Genesys Cloud Webhook returning 500 from Python consumer - handling dead letter queue logic

We have a Python FastAPI service subscribed to the routing:interaction:updated event stream. The goal is to write state changes to our internal database. The issue arises when the DB is temporarily unreachable, causing the webhook endpoint to return a 500 Internal Server Error.

Genesys Cloud retries the delivery, but our current retry logic is naive and just crashes again. We need to implement a proper dead letter queue (DLQ) pattern. If the payload fails to persist after three internal retries, we want to push it to an SQS queue for later processing rather than blocking the Genesys retry loop indefinitely.

Here is the current handler structure:

@app.post("/webhook/genesys")
def handle_interaction(payload: dict):
 try:
 # Parse payload
 interaction_id = payload['interaction']['id']
 
 # Attempt DB write
 db.save_interaction(interaction_id, payload)
 return {"status": "ok"}
 
 except DatabaseError as e:
 # This is where it gets messy
 logger.error(f"DB write failed for {interaction_id}: {e}")
 raise HTTPException(status_code=500, detail="DB unavailable")
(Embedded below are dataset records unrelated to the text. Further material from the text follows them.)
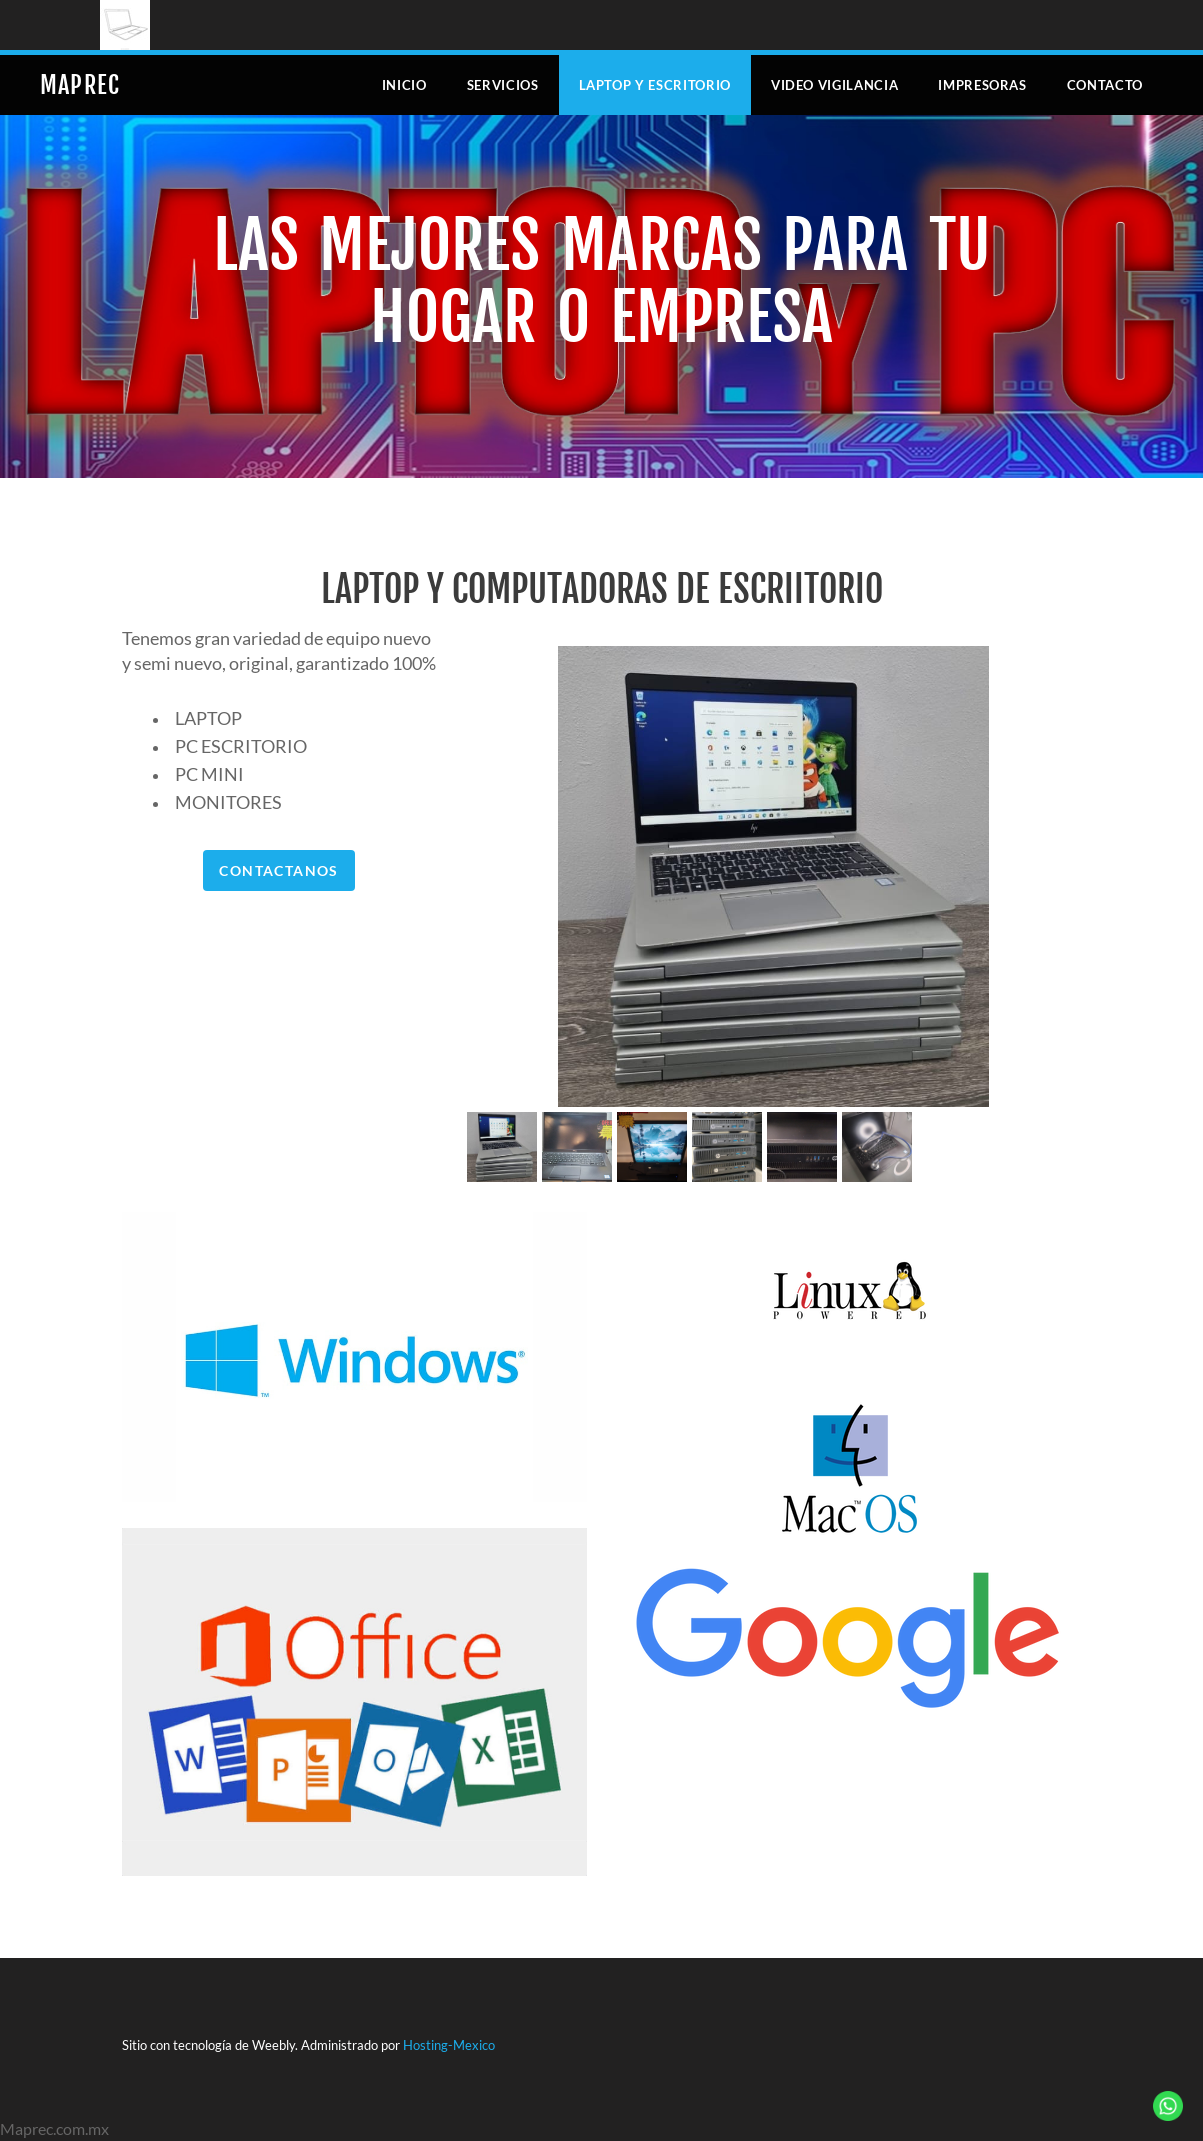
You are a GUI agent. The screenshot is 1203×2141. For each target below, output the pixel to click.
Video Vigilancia (834, 85)
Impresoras (982, 85)
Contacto (1105, 85)
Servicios (503, 85)
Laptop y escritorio (655, 85)
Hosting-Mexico (449, 2045)
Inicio (404, 85)
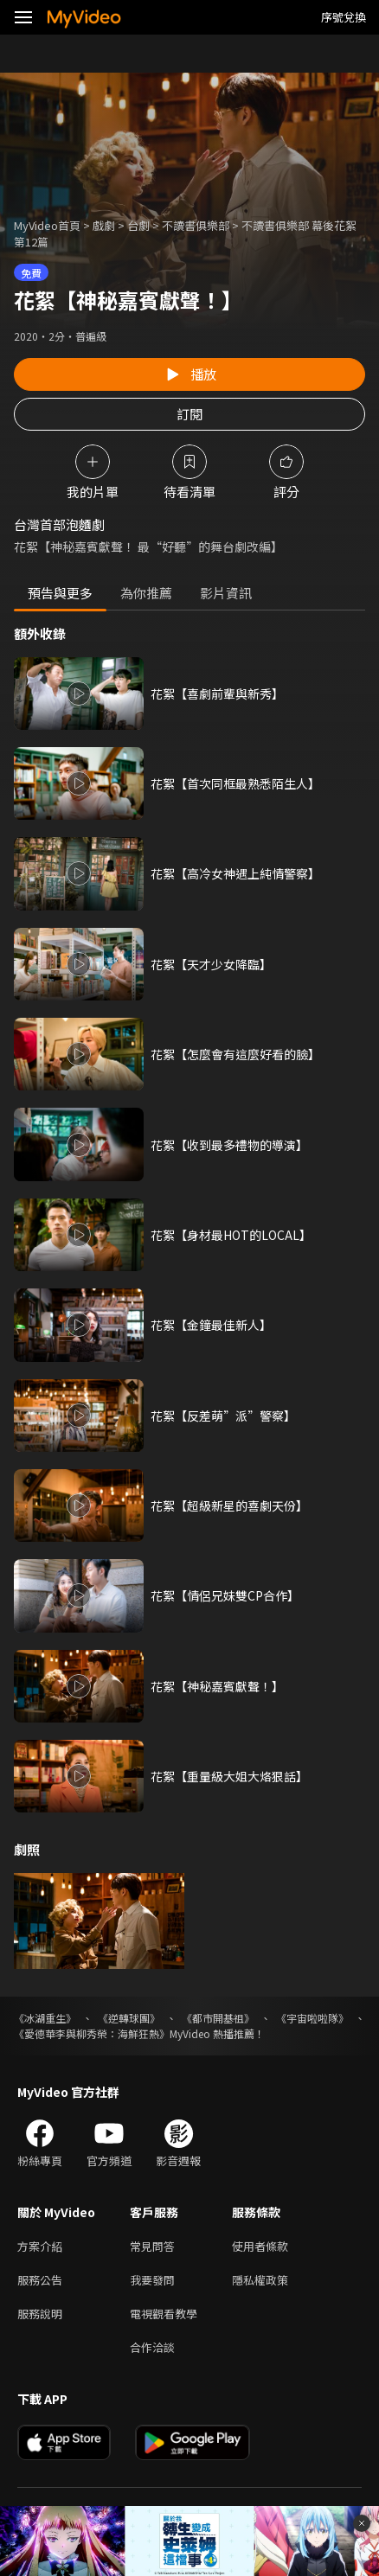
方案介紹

The problem is that raising the 500 error triggers Genesys’s exponential backoff, which floods our logs. I want to catch the DatabaseError, attempt a local retry with a short delay, and if that fails, send the raw payload to SQS and return a 200 OK to Genesys to stop the retry cycle.

How should the exception handling block look to ensure we acknowledge the webhook to Genesys while still preserving the failed payload? I’m concerned about race conditions if Genesys retries while we are writing to the DLQ. Is there a standard pattern for this in the CX-as-Code community?